(Pixel coordinate grounding data)
------------------------------------

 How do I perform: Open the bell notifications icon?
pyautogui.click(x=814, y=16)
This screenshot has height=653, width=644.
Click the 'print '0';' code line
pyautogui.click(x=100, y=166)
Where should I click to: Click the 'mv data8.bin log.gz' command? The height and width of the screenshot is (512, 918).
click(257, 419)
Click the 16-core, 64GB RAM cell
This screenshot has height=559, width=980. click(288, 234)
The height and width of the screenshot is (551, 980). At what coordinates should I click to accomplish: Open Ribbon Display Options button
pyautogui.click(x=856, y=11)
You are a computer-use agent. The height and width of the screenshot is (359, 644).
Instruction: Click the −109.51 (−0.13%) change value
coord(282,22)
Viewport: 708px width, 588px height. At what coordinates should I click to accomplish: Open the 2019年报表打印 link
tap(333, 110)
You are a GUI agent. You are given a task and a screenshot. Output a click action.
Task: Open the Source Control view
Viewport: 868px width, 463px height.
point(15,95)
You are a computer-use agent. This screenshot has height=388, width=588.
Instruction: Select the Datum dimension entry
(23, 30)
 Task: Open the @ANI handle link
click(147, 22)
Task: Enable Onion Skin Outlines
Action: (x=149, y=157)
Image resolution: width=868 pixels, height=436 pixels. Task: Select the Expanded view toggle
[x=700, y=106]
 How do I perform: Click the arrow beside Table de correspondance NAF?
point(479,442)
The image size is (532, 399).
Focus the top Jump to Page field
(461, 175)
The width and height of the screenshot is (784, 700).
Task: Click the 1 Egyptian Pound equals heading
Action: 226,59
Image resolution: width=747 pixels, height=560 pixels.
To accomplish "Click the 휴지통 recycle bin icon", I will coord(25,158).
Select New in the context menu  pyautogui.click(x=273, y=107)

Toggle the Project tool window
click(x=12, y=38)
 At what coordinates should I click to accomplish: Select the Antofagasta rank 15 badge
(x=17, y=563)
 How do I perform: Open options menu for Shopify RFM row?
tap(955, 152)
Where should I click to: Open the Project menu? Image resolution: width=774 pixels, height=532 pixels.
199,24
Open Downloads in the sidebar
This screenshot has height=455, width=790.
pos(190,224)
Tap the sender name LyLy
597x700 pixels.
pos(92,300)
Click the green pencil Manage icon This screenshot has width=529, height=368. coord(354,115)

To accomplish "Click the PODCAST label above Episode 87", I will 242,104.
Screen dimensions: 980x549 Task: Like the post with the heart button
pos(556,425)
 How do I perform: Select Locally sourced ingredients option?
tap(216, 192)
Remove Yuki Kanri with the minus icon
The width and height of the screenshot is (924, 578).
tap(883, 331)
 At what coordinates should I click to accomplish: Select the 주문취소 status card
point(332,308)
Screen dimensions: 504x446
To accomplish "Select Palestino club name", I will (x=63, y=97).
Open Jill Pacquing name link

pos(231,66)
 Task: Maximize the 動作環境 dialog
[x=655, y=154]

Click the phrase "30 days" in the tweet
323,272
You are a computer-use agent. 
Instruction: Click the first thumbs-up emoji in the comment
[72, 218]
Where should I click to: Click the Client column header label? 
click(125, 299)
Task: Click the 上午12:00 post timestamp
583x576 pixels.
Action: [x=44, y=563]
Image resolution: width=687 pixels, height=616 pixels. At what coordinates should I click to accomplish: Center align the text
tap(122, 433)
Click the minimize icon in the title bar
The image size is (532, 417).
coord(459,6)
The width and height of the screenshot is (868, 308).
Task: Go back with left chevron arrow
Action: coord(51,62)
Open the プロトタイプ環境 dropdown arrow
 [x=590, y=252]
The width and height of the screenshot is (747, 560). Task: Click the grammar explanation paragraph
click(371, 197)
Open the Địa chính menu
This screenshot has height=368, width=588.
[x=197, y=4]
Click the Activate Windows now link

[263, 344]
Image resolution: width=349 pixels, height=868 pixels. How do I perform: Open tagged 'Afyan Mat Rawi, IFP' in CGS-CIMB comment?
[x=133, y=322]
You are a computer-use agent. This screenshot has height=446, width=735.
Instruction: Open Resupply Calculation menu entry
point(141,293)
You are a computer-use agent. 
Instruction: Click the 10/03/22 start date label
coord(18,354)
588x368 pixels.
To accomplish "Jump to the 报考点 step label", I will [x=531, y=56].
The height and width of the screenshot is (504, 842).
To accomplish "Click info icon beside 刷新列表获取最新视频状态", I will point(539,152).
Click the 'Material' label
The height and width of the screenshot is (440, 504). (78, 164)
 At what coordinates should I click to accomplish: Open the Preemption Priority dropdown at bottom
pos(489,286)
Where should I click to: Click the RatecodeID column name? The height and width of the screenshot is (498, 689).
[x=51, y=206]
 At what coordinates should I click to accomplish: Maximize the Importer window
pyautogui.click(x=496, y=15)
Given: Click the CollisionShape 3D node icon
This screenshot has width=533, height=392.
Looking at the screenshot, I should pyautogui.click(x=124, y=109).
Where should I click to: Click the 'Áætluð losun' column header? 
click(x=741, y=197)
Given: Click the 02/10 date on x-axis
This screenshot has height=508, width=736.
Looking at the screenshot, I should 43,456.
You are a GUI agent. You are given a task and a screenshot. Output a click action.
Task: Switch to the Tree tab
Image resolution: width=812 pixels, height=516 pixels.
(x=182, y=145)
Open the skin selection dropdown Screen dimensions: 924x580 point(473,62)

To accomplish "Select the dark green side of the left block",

------------------------------------

** Task to complete **
Where the line containing "Open the skin" appears in the records above, begin there and print every line through the last, exactly and with nothing else.

** Worked solution **
Open the skin selection dropdown Screen dimensions: 924x580 point(473,62)

To accomplish "Select the dark green side of the left block",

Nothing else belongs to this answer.